OpenAI won't be showing a new LLM-based search engine or GPT-5 on Monday. Instead, the company might focus on agents, voice input, and a set of "quality of life" features for ChatGPT.
OpenAI is reportedly developing an AI voice assistant that aims to surpass Google and Apple's efforts in voice AI. The assistant is expected to offer better speech and image recognition and improved reasoning compared to current products, The Information reports.
What makes this new assistant different from the existing audio feature is the integration of all these features in a single model, which is said to outperform GPT-4 Turbo in certain areas. In addition, this new combined model is expected to be less expensive than GPT-4 Turbo. OpenAI also plans to offer discounts of up to 50% to API users who pre-pay for tokens.
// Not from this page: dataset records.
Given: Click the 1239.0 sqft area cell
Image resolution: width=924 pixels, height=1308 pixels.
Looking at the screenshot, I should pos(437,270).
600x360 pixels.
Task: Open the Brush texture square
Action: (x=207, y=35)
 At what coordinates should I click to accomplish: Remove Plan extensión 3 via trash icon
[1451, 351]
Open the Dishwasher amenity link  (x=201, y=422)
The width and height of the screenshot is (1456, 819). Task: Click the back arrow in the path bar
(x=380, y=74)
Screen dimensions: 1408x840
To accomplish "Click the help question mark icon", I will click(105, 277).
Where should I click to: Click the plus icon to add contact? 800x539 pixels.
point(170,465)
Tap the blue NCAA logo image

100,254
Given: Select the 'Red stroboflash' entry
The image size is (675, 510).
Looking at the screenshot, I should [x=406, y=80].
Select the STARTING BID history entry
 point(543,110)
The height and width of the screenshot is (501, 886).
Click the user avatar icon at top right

The new audio features can help customer service agents, for example, by better understanding a caller's voice intonation or detecting sarcasm in queries. These features will eventually be integrated into the free version of ChatGPT. The Information doesn't have any information on the timeline for the rollout.
OpenAI CEO Sam Altman considers assistants to be a technology as transformative as smartphones. Altman has repeatedly emphasized that personal assistance systems should be the next stage in AI development, and the company has been consistently working towards this goal for months.
AI assistants could potentially serve as tutors for students or provide visual information to the visually impaired. Altman's long-term vision is to have personal audio bots similar to those in the sci-fi film "Her," The Information reports.
According to its sources, GPT-5 could be completed and made available to the public by the end of the year. The new model should also expand the capabilities of the agents.
Many improvements for ChatGPT in the pipeline
ChatGPT app developer Tibor Blaho summarized a number of potential new features for ChatGPT at the end of April, which he extracted from a publicly available test environment.
These features include a redesigned user interface, an improved audio mode, new features for GPTs such as memory and automatic GPT interactions ("Contacts"), an improved text editor based on Prose Mirror with prompt assistance, a GPT optimized for writing (similar to DALL-E 3 for images), contextual connectors for Google Drive, Microsoft 365, and Notion, search capabilities with web search and citations, an improved data analysis tool, and better chat sharing options.
Blaho's predictions based on these web findings have usually been accurate in the past, although not all of the many new features might be unveiled on Monday or rolled out immediately.
The combination of LLMs and Web search, which Altman finds very exciting and is reportedly under development at OpenAI, could be unveiled at Apple's WWDC developer conference this summer if the partnership between the two companies comes to fruition.